An efficient high‐speed countercurrent chromatography method for preparative isolation of highly potent anti‐cancer compound antroquinonol from Antrodia camphorata after experimental design optimized extraction

Abstract To avoid irreversible stationary phase adsorption and tedious and time‐consuming separation steps, high‐speed countercurrent chromatography was employed for the preparative separation of anti‐tumor compound antroquinonol from solid fermentation culture of Antrodia camphorata for the first time. A Box–Behnken experimental design, based on three parameters including liquid‐to‐solid ratio, extraction time, and extraction temperature, was applied to optimize the ultrasonic extraction procedure.
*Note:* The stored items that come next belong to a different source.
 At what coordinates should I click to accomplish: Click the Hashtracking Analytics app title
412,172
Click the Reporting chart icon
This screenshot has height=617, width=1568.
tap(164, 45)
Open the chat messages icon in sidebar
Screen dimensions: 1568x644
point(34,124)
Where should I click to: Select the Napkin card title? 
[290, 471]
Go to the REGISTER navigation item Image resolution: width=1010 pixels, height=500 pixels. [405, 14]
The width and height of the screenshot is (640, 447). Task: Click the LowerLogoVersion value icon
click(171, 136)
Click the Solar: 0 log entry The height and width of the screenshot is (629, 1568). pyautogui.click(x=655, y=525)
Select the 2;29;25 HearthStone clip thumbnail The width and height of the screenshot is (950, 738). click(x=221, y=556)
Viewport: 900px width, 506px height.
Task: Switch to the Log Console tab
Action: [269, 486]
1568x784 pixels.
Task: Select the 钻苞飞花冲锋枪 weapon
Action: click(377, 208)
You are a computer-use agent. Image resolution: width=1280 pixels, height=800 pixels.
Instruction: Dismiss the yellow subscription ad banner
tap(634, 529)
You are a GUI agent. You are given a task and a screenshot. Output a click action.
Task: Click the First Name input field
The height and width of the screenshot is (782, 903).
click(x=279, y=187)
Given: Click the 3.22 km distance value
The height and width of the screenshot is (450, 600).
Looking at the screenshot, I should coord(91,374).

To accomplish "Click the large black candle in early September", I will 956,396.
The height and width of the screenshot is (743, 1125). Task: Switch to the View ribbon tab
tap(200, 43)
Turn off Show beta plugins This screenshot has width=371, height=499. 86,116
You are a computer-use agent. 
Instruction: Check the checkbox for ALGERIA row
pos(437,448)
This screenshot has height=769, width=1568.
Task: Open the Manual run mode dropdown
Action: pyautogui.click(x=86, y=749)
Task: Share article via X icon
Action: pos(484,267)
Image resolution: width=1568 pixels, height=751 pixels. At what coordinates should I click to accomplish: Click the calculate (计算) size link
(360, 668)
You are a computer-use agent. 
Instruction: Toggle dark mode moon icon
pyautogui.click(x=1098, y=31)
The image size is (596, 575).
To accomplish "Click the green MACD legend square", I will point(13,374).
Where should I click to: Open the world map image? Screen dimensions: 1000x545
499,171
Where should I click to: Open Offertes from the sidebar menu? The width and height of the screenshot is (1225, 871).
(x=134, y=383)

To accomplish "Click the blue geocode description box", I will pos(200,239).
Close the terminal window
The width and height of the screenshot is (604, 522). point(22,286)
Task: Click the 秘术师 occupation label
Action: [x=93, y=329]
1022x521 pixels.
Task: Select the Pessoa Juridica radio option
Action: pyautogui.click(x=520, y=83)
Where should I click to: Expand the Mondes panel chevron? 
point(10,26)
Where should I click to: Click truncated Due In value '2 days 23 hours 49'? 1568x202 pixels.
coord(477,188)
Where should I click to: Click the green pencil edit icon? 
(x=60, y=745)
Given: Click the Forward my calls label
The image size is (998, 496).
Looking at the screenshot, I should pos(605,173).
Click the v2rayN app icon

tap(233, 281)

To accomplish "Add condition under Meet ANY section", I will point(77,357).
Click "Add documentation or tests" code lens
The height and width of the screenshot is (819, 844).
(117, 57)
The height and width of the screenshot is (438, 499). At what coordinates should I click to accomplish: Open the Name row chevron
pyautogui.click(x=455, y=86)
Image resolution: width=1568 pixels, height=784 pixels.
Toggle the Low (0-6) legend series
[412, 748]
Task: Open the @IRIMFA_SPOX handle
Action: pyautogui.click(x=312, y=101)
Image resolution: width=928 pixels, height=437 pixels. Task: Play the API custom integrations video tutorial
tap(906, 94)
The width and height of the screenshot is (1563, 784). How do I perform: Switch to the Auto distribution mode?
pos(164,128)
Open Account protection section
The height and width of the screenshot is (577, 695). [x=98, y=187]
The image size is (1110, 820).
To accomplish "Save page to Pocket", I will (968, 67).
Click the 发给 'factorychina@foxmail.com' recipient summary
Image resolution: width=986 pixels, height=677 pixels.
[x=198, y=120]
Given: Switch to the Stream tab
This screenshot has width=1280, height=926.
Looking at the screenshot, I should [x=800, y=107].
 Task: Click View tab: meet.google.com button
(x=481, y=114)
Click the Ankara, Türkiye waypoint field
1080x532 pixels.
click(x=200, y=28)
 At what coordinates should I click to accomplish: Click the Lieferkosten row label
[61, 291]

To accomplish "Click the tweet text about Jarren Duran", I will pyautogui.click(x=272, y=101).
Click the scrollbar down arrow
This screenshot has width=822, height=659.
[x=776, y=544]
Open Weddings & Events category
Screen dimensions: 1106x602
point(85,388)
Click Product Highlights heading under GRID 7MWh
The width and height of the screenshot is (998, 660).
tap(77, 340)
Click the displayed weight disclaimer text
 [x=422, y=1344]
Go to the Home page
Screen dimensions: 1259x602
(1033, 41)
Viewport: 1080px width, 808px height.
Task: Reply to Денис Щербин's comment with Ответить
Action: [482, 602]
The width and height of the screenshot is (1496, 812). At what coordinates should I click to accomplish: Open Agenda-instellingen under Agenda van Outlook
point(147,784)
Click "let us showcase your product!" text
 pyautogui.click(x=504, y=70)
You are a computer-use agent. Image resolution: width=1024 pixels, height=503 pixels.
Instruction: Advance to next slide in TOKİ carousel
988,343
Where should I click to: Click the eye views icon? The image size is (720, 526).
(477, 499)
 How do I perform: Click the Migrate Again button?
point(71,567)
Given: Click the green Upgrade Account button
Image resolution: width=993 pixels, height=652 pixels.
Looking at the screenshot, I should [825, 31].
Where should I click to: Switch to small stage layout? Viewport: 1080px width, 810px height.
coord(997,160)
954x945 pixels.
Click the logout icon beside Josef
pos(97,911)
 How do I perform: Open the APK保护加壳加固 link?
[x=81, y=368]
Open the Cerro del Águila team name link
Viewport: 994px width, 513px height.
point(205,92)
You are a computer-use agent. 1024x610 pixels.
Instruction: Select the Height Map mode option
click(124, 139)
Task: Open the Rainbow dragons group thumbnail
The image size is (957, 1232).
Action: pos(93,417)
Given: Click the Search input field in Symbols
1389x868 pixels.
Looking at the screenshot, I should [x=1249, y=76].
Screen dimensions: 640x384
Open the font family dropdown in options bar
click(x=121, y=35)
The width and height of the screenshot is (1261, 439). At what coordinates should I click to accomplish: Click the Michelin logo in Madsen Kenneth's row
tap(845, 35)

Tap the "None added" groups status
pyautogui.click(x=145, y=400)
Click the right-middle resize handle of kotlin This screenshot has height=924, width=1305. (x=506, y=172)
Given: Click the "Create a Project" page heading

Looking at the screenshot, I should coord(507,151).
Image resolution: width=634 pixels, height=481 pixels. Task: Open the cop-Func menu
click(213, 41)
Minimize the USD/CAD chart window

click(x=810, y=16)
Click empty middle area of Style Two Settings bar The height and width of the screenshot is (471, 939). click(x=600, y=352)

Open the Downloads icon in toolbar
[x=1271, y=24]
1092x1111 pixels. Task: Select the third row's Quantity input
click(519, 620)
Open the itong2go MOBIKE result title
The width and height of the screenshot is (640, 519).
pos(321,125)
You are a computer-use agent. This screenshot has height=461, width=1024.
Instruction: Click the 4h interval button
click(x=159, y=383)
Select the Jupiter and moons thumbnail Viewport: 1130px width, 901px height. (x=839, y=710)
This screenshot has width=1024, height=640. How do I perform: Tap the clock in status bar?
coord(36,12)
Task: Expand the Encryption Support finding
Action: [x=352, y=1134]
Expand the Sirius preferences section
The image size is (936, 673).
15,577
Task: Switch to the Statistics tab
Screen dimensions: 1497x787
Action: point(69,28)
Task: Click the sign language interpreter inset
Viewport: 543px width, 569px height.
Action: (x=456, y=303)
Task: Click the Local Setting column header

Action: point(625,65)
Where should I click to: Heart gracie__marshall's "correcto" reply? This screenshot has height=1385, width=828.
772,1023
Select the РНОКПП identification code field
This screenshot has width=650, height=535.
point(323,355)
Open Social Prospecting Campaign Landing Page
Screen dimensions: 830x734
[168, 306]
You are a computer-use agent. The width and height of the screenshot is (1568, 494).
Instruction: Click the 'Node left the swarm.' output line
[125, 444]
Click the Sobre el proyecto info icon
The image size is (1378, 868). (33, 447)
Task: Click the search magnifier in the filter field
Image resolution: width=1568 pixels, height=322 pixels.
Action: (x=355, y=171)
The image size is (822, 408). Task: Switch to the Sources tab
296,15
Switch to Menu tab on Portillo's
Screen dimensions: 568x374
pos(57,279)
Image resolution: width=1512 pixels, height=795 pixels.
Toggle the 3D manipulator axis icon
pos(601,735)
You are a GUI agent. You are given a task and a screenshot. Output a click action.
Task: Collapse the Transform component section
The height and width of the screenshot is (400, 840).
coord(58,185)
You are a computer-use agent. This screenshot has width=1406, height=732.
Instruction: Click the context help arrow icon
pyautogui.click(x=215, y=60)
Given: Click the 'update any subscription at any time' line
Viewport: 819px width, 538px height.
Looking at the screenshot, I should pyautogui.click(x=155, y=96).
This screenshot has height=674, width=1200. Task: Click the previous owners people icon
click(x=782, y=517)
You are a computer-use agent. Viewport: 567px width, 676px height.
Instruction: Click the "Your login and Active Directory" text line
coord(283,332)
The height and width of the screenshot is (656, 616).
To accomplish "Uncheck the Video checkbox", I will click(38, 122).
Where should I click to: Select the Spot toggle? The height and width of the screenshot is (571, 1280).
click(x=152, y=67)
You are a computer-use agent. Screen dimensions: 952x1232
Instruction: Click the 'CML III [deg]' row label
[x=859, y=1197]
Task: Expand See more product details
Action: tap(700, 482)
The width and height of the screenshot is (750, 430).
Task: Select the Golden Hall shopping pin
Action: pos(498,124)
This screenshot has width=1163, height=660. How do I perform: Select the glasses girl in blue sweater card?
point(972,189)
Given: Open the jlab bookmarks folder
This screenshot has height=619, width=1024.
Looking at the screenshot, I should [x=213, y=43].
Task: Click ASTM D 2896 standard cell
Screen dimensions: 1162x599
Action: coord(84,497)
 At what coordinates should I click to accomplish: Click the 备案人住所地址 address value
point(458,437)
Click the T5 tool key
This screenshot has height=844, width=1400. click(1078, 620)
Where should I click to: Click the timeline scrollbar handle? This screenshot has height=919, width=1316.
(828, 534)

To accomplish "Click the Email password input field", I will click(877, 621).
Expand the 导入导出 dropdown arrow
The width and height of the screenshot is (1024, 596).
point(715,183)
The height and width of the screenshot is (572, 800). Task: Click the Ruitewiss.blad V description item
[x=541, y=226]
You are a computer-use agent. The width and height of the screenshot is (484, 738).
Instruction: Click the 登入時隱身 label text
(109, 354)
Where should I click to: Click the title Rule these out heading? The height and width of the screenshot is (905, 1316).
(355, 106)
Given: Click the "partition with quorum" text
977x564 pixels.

The optimal extraction condition was set as follows: liquid‐to‐solid ratio: 49.57:1; extraction time: 55.76 min; extraction temperature was arranged as 44.21°C. Meanwhile, an optimized solvent system containing petroleum ether, ethyl acetate, methanol, and water (4:1:4:1, v/v/v/v) was selected for the preparative separation of antroquinonol at a flow rate of 2.0 mL/min. The yield of isolated antroquinonol was determined to be 6.0 mg from 0.67 g of ethyl acetate extracts. The isolated antroquinonol was elucidated by ultra‐high‐performance liquid chromatography–tandem mass spectrometry, and NMR spectroscopy, and by comparison with literature data. The purity of isolated antroquinonol was determined to be 97.12%. This study confirmed that high‐speed countercurrent chromatography was powerful and cost‐effective for the preparative separation of the high‐potently anti‐tumor compound antroquinonol from solid fermentation culture of A. camphorata .